San Cipriano, a mediados del siglo II, escribió sobre este gesto litúrgico, lo siguiente: «en el agua se entiende el pueblo y en el vino se manifiesta la Sangre de Cristo. Y cuando en el cáliz se mezcla agua con el vino, el pueblo se junta a Cristo, y el pueblo de los creyentes se une y junta a Aquel en el cual creyó. La cual unión y conjunción del agua y del vino de tal modo se mezcla en el cáliz del Señor que aquella mezcla no puede separarse entre sí. (…) Si uno sólo ofrece vino, la Sangre de Cristo empieza a estar sin nosotros, y si el agua está sola el pueblo empieza a estar sin Cristo. Más cuando uno y otro se mezclan y se unen entre sí con la unión que los fusiona, entonces se lleva a cabo el sacramento espiritual y celestial» (Carta Nº 63, 13).
Cuando dejamos de ver los bienes que recibimos, a raudales, todos los días, perdemos la alegría de vivir, el sentido de nuestro paso por esta tierra, la grandeza del fin último al que estamos llamados y caemos inexorablemente en distintas formas de tristeza y depresión, nos volvemos desconformes con todo, la vida cuenta poco, y hasta nos molesta la luz del sol.
Lo peor que nos podría pasar en estos tiempos de dificultades y penurias, es olvidarnos de agradecer a Dios, por tantos bienes que nos da, aún en medio de las dificultades, y aún las mismas dificultades.
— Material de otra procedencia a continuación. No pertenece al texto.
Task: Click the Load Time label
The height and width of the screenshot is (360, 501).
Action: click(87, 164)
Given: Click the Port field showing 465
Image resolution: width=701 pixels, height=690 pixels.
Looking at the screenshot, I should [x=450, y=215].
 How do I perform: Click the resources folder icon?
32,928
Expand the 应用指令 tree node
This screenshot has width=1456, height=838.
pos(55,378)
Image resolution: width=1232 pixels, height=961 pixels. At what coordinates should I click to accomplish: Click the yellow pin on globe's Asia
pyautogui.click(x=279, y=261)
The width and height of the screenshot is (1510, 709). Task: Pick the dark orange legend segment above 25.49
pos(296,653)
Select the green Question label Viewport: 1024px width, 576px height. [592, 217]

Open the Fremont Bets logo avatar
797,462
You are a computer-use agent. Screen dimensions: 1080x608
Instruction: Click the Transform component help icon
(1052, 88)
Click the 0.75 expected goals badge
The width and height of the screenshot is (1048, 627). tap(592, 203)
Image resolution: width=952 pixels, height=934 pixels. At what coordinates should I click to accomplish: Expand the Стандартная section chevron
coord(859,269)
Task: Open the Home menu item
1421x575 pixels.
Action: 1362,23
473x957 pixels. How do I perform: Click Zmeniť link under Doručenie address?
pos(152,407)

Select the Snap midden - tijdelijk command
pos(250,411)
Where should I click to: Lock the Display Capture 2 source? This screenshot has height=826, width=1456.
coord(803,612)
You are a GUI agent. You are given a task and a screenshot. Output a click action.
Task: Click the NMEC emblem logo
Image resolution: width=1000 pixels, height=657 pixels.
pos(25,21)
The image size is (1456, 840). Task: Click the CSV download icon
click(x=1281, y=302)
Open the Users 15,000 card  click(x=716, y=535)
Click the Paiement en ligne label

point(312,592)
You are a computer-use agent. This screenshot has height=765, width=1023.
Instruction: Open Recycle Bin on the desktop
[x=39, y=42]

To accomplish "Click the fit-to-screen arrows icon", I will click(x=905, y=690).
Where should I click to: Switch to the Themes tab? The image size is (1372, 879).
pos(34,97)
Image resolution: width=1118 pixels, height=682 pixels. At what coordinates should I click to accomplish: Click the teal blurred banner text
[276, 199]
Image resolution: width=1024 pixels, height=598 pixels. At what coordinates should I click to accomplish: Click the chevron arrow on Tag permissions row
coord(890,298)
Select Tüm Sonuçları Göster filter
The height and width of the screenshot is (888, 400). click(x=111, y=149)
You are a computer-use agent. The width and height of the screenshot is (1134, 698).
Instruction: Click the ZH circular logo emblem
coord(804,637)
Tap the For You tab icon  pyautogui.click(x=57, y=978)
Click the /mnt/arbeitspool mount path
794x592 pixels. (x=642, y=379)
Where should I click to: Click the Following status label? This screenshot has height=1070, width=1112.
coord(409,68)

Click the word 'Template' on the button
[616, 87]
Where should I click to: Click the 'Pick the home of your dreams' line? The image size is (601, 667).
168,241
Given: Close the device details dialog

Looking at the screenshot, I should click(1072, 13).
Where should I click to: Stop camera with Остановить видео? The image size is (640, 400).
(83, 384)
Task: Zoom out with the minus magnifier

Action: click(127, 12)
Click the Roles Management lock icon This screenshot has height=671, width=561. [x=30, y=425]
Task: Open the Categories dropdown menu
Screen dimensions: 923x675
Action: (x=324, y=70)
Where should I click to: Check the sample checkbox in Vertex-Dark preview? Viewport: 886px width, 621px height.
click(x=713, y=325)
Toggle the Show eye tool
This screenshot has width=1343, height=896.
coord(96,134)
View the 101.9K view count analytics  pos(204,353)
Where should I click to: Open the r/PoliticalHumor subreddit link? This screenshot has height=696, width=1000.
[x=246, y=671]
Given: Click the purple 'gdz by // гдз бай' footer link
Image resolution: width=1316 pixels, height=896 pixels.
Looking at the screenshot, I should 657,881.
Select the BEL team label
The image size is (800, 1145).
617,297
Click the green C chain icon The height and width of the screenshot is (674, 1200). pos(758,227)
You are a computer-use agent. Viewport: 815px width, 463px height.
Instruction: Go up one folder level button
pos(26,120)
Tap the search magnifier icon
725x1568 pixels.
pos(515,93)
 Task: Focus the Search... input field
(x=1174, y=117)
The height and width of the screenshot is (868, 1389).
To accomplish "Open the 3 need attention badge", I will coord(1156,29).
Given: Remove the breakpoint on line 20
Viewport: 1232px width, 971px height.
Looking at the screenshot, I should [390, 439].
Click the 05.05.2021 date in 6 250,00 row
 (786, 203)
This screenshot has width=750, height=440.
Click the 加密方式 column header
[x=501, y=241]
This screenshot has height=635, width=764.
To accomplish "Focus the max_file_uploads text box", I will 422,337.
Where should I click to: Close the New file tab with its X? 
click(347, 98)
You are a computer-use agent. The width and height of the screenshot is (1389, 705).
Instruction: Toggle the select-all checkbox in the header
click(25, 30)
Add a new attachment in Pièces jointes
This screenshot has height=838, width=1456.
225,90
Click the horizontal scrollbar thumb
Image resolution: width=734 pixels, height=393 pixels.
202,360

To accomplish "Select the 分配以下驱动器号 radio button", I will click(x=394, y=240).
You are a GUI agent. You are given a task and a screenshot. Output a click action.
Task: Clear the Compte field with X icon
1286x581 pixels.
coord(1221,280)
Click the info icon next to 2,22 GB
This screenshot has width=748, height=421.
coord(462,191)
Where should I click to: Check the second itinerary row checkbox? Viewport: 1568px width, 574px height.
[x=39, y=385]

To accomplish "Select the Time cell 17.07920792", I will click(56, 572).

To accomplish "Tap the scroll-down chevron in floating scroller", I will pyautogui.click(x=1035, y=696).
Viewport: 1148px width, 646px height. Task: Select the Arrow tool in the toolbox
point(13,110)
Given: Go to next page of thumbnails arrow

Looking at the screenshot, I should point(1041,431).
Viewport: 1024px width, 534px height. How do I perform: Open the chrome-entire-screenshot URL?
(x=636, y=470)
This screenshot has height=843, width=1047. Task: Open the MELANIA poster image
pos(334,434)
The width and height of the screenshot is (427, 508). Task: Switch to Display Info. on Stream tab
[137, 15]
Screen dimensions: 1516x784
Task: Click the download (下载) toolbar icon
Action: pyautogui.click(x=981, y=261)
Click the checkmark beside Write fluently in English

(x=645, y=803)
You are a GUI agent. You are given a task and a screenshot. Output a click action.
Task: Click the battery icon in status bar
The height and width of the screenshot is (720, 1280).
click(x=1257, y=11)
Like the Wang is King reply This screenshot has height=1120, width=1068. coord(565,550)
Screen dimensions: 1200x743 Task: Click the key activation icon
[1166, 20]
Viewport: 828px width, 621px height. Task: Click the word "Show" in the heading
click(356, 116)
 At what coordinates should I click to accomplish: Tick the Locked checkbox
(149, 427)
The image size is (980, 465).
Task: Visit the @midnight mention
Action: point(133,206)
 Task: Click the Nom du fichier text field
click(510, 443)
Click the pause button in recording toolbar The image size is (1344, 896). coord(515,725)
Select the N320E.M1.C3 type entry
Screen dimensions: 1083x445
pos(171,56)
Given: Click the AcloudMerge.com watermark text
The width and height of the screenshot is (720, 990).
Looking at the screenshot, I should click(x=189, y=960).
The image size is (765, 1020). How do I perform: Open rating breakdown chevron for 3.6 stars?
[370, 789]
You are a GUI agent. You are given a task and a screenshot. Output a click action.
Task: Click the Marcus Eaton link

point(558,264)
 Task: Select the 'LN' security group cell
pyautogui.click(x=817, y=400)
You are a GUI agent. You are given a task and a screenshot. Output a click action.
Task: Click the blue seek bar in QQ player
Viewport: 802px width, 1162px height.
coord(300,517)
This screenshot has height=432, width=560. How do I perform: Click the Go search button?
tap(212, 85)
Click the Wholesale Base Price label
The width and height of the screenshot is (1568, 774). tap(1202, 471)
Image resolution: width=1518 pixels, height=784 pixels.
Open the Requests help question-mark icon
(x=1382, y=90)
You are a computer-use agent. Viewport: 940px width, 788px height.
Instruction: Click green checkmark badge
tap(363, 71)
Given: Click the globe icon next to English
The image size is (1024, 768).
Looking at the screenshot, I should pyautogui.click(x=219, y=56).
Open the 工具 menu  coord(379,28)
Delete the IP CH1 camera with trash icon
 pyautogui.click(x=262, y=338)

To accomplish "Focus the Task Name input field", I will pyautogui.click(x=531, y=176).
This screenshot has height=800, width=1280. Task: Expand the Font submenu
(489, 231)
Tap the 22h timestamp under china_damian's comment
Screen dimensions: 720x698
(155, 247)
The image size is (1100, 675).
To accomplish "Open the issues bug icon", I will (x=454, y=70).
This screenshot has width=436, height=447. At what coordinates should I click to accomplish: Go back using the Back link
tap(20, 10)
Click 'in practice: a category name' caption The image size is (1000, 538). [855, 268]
La Santa Misa es, entonces, un ritual espiritual de sacrificio de acción de gracias a Dios, en gratitud por todos los beneficios divinos de los cuales el cielo y la tierra están repletos. El mismo Jesucristo ofrece el sacrificio eucarístico para agradecer de nuevo por nosotros. El sacrificio de la cruz y el sacrificio de la eucaristía son un único sacrificio. Por tanto en el sacrificio de la misa se hace presente («se re-presenta») el mismo y único sacrificio de la cruz. El oferente y el ofrecido tanto en la misa como en la cruz es el mismo Jesucristo.